# Problems to solve
**1.** Using the guide on chair rental tax for UK tattoo artists below, answer these:
(a) At what VAT rate is bundled-service chair rental almost always charged?
(b) For how many years do most working UK tattoo artists use chair rental at the start of their careers?
(c) What two charges does a genuinely self-employed chair renter pay on profits?
**2.** Carry on the guide to chair rental tax for UK tattoo artists below, starting after its last sentence.
━━━ Selected passage
Chair rental tax for UK tattoo artists and studios
TL;DR: Genuinely independent UK chair renters are taxed as self-employed sole traders, paying Income Tax and Class 4 NIC and deducting the chair rent itself. Two traps catch people: disguised employment, where HMRC reclassifies the relationship and bills the studio for backdated PAYE and NIC, and VAT, because bundled-service chair rental is almost always standard-rated at 20%, not exempt.
Chair rental tax for UK tattoo artists and studios
Chair rental is the model most working UK tattoo artists use in their first 2-5 years and many use permanently. The tax treatment is mostly straightforward, but two recurring traps catch both renters and studio owners: disguised employment (HMRC reclassifying the relationship) and VAT on chair rental (which is rarely the exempt licence-to-occupy most people assume). This guide describes both, and the deductible-expense picture for chair renters specifically. For the broader chair-rental vs studio-ownership economic comparison see studio vs chair rental choice.
The default position, genuine self-employment
If your chair-rental relationship is genuinely independent, you are taxed as a self-employed sole trader:
- File Self Assessment.
- Pay Income Tax and Class 4 NIC on profits.
- Claim allowable expenses including the chair rent itself.
- Charge clients directly, even if you process payments through a shared card terminal.
- Own your client list and your books.
The studio owner is similarly taxed on their rental income as part of their trading profits (or, in some structures, as property income, but this is rare for tattoo studios where the bundle of services usually makes it trading income).
━━━━━━
━━━ Data provided
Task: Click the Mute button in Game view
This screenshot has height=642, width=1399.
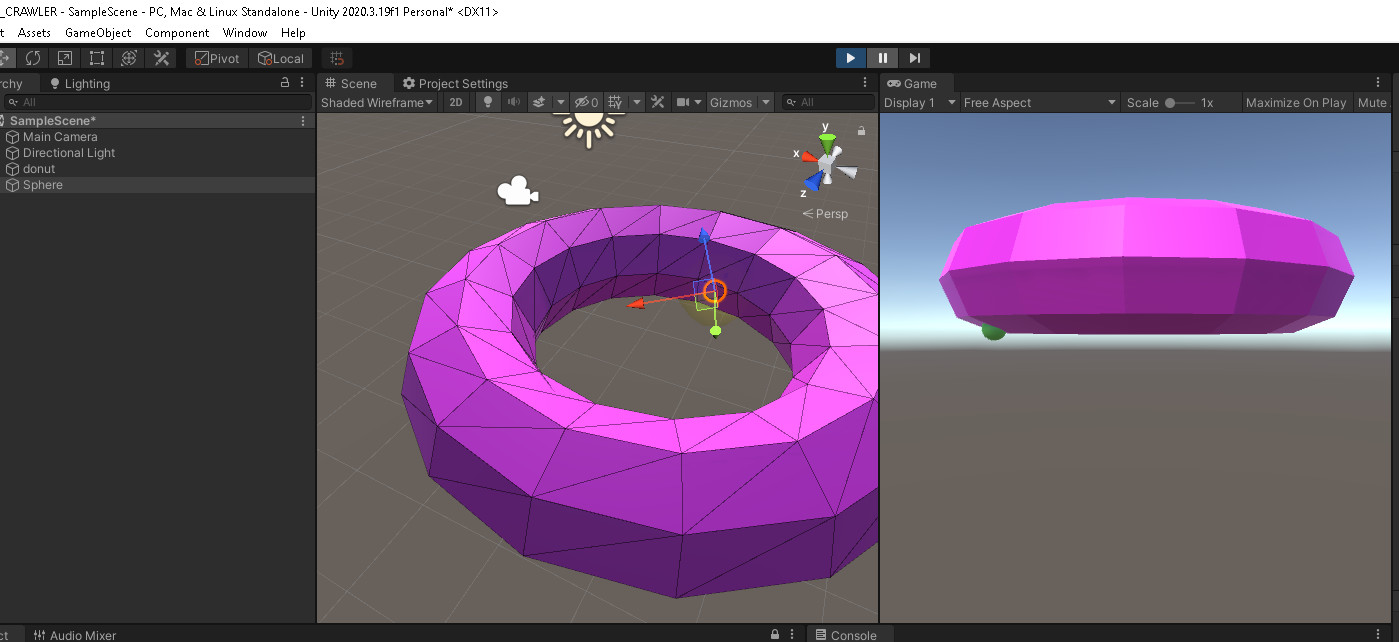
━━━━━━
# Answers for the exercise
**1.**
(a) 20%, the standard rate.
(b) Their first 2-5 years.
(c) Income Tax and Class 4 NIC.

**2.**
Disguised employment, the chair renter trap
HMRC's employment status framework applies the substance-over-form test. A written chair-rental agreement saying "self-employed" doesn't make the arrangement self-employed if day-to-day reality is employment.
The hair and beauty sector guidance (published 2025, updated 30 April 2025) applies by direct analogy to tattoo studios. The CEST tool was updated in April 2025 with clearer questions.
Indicators of genuine self-employment
- Artist sets own prices.
- Artist controls own hours and holidays.
- Artist takes own bookings; owns the client list.
- Artist provides own equipment, inks, materials.
- Artist can work at other studios.
- Artist bears commercial risk of cancellations and no-shows.
- Artist holds own insurance.
- Written chair-rental agreement reflects this.
Indicators of disguised employment
- Studio sets prices; artist cannot vary them.
- Studio dictates opening hours and dress code.
- Studio requires attendance at staff meetings.
- Studio mandates time off or holidays.
- Studio prohibits artist working at other studios.
- Studio owns the client list and centralised booking.
- Studio moves artist between chairs without agreement.
- Studio supplies most equipment and consumables.
- Artist has no real risk; pay is effectively a wage.
If HMRC reclassifies the arrangement as employment, the consequences fall heavily on the studio:
- Backdated PAYE under the Income Tax (Earnings and Pensions) Act 2003.
- Backdated Class 1 NIC, both employee and employer contributions.
- Holiday pay liability under Employment Rights Act 1996.
- Possible Auto-Enrolment pension contribution liability.
- Penalties and interest on the back-tax.
- Insurance gap if Employers' Liability cover was never in place, see employers' liability.
The artist's exposure is smaller but real, if you've been treating yourself as self-employed and HMRC moves you to employee status, your prior Self Assessment returns will need correcting and your NIC position will be reset (Class 1 instead of Class 4 for the periods).
Defending the position
Both renter and studio benefit from:
- Written chair-rental agreement describing the relationship accurately and matching reality.
- CEST tool output documenting the position with screenshots saved.
- Day-to-day behaviour that matches the agreement: artist sets prices, manages own books, holds own insurance.
- Separate business bank account for the artist.
- Genuine independence, artist can show they could leave with reasonable notice without the studio dictating terms.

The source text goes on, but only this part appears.